Some of you might be walking into a few of the bigger decisions you’ll ever have to make – whether you’re a first-year student about to apply for your Subject POSt (I highly encourage you to apply for PCJ, which I’ll speak more to later,) figuring out what grad school you want to apply to later in the year (I’m in this boat as we speak,) or whether you’re thinking about post-grad employment, it can all be rather overwhelming and stressful.

Here’s my semi-unqualified opinion on the topic:

The most important thing that I’ve taught myself to understand is that nothing is the end of the world, and as one of my favourite people has once said, “the sun will rise in the morning.” True, this might be easy for someone as successful as former President Barack Obama to say, and yes, it might be a little more difficult for a twenty-year-old to conceptualize, but holding on to this thought has kept me grounded. While lower grades than I’d hoped for and those sly rejection letters to summer jobs have made me a little upset (read: lying on my living room floor and playing Simon and Garfunkel’s Sound of Silence on repeat,) I’ve slowly started to understand that tomorrow will always be there, and with the new day, there are new opportunities.

The next step for me is boiling down my intentions to find out what it is that I really want. Committing to certain things has possibly been the biggest worry when I make decisions – what if I don’t like it after a couple weeks? What if, after the experience is over, I don’t walk away with what I had hoped to gain? While I certainly cannot condone gambling, making decisions is somewhat of a risk. The best possible thing that one can do is to make a big list of pros and cons – understand what can go wrong in the worst-case scenario, then look on the brighter side of things and see what can be gained from the opportunity in the best-case position.

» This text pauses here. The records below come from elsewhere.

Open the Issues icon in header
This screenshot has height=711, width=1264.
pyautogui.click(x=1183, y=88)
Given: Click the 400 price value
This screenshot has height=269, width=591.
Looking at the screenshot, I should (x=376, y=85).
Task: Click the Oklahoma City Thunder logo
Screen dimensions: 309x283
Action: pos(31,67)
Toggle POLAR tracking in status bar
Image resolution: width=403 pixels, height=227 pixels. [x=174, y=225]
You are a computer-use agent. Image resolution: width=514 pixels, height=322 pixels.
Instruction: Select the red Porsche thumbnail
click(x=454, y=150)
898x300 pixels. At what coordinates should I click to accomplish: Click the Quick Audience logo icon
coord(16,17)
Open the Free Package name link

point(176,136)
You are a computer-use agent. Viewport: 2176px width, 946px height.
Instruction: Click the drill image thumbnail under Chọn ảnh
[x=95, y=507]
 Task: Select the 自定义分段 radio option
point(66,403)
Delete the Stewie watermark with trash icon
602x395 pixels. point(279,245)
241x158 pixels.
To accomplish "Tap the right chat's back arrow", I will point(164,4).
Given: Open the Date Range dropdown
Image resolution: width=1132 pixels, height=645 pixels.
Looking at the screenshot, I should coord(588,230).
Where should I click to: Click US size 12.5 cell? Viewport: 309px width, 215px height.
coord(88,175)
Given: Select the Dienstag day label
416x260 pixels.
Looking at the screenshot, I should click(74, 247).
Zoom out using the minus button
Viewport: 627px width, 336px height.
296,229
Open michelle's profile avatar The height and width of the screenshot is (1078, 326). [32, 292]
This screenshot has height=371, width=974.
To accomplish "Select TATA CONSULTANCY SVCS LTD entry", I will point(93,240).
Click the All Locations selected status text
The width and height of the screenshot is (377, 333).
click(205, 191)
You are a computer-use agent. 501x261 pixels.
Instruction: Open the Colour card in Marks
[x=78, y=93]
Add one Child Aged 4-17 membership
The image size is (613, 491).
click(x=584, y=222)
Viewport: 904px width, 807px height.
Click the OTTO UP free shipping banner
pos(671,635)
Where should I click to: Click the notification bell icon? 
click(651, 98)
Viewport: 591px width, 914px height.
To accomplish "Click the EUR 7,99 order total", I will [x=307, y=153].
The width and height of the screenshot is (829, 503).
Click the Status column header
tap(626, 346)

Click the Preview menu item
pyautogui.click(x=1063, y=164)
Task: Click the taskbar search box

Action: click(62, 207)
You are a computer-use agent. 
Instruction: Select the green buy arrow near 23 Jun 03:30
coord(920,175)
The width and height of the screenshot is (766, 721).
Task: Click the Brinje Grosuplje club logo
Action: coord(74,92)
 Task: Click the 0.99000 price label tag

For incoming students who are thinking about applying to Peace, Conflict, and Justice: I absolutely would recommend it. I could not picture myself in any other program at UofT other than PCJ. While most of my classes are POL classes, the added community that PCJ offers as well as the deeper, more hands-on experience of the PCJ classes have made my time at UofT so far an absolute joy. Choosing this as my Subject POSt may have been one of the harder decisions I’ve made – and while I have had my fair share of stressful nights studying for courses related to it, I think that I made the right choice after weighing out all my options.

The same pattern of picking what I wanted to study happened in grade 12 – when I had all the information books laid out on the kitchen table and I cried until I finally decided on UofT, it happened when I made the choice to apply for PCJ, and it’s going to happen again in a few months when I choose where I want to apply for grad school. But as I know: the sun will rise in the morning, and with that, these big decisions become less and less daunting.